→ WHAT IS REQUIRED
Copy word for word the lines of the material from the line with "What do you see at coordinates (180, 585)" up to and including the line with "coordinates (334, 147).".

[Stored records]
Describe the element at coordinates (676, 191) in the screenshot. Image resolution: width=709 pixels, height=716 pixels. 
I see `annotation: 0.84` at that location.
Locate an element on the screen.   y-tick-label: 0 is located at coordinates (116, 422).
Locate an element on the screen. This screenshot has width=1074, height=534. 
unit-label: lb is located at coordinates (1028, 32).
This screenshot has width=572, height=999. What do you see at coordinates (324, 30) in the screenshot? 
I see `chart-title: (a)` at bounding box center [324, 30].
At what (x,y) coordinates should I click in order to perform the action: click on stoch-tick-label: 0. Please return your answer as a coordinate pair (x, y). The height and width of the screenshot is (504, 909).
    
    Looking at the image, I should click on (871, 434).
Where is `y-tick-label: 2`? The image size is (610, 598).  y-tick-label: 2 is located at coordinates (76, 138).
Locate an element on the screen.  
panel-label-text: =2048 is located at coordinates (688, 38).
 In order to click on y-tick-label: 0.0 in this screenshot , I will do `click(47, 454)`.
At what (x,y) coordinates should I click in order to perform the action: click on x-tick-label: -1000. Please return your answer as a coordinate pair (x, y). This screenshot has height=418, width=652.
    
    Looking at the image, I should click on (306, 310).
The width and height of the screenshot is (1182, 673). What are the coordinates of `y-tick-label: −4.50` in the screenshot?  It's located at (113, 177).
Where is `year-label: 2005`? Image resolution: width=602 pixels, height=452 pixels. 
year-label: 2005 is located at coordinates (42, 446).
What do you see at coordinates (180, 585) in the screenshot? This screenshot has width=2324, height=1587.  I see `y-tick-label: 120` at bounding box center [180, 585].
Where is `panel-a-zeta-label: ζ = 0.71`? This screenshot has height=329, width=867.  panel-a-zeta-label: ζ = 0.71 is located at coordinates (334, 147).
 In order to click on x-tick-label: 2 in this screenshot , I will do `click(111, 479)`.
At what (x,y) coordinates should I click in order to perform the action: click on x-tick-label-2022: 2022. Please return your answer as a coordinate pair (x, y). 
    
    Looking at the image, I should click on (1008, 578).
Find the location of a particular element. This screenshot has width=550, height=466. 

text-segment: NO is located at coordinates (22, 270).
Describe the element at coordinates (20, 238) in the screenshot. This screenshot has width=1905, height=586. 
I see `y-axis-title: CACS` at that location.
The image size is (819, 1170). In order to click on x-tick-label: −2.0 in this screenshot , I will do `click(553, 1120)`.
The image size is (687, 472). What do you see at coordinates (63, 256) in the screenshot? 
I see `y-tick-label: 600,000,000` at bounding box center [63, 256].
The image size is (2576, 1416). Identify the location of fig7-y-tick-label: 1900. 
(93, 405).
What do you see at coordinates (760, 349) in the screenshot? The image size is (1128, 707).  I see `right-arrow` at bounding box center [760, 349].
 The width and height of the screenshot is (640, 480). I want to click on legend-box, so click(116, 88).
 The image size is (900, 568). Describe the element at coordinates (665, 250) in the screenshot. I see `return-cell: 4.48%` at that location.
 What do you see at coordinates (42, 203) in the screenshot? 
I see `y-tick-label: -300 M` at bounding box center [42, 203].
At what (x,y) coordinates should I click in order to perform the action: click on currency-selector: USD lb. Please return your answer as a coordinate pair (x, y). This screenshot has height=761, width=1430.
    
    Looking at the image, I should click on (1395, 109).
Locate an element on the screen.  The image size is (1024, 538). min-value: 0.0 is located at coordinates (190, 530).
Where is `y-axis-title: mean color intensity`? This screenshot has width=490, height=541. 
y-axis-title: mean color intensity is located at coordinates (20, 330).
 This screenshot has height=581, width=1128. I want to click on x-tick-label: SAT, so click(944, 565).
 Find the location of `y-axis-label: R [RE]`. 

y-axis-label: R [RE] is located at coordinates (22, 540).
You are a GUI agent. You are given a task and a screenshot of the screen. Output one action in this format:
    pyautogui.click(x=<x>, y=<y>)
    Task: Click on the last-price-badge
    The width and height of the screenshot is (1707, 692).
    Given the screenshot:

→ RESULT OF THIS EXERCISE
What do you see at coordinates (180, 585) in the screenshot? This screenshot has width=2324, height=1587.  I see `y-tick-label: 120` at bounding box center [180, 585].
Where is `panel-a-zeta-label: ζ = 0.71`? This screenshot has height=329, width=867.  panel-a-zeta-label: ζ = 0.71 is located at coordinates (334, 147).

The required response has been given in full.